| The problem |
A complete, word-for-word restatement of the entries is needed.

[Saved entries]
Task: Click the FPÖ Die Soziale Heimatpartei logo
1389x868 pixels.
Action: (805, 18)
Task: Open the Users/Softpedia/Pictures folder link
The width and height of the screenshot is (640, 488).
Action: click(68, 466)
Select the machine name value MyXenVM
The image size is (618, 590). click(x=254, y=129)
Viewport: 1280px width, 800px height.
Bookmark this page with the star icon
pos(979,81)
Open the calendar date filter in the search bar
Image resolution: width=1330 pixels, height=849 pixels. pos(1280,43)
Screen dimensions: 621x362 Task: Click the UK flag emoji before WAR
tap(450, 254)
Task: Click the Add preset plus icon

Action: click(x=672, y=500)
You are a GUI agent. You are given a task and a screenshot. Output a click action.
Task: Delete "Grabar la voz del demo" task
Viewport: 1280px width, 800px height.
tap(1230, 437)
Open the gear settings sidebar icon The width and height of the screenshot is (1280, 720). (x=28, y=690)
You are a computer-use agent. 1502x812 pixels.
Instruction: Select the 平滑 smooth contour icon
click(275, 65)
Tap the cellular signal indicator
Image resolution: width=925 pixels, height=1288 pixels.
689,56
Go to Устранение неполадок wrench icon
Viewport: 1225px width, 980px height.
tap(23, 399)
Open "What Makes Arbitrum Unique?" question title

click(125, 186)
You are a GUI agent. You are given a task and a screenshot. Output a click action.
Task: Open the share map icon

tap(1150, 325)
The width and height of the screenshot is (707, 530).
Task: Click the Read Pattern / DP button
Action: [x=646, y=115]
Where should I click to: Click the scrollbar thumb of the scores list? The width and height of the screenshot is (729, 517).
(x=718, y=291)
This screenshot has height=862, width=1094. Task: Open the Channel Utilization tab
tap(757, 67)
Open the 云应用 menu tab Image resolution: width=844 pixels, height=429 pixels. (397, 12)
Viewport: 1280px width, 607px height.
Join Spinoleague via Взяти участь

| Result of the task |
Task: Click the FPÖ Die Soziale Heimatpartei logo
1389x868 pixels.
Action: (805, 18)
Task: Open the Users/Softpedia/Pictures folder link
The width and height of the screenshot is (640, 488).
Action: click(68, 466)
Select the machine name value MyXenVM
The image size is (618, 590). click(x=254, y=129)
Viewport: 1280px width, 800px height.
Bookmark this page with the star icon
pos(979,81)
Open the calendar date filter in the search bar
Image resolution: width=1330 pixels, height=849 pixels. pos(1280,43)
Screen dimensions: 621x362 Task: Click the UK flag emoji before WAR
tap(450, 254)
Task: Click the Add preset plus icon

Action: click(x=672, y=500)
You are a GUI agent. You are given a task and a screenshot. Output a click action.
Task: Delete "Grabar la voz del demo" task
Viewport: 1280px width, 800px height.
tap(1230, 437)
Open the gear settings sidebar icon The width and height of the screenshot is (1280, 720). (x=28, y=690)
You are a computer-use agent. 1502x812 pixels.
Instruction: Select the 平滑 smooth contour icon
click(275, 65)
Tap the cellular signal indicator
Image resolution: width=925 pixels, height=1288 pixels.
689,56
Go to Устранение неполадок wrench icon
Viewport: 1225px width, 980px height.
tap(23, 399)
Open "What Makes Arbitrum Unique?" question title

click(125, 186)
You are a GUI agent. You are given a task and a screenshot. Output a click action.
Task: Open the share map icon

tap(1150, 325)
The width and height of the screenshot is (707, 530).
Task: Click the Read Pattern / DP button
Action: [x=646, y=115]
Where should I click to: Click the scrollbar thumb of the scores list? The width and height of the screenshot is (729, 517).
(x=718, y=291)
This screenshot has height=862, width=1094. Task: Open the Channel Utilization tab
tap(757, 67)
Open the 云应用 menu tab Image resolution: width=844 pixels, height=429 pixels. (397, 12)
Viewport: 1280px width, 607px height.
Join Spinoleague via Взяти участь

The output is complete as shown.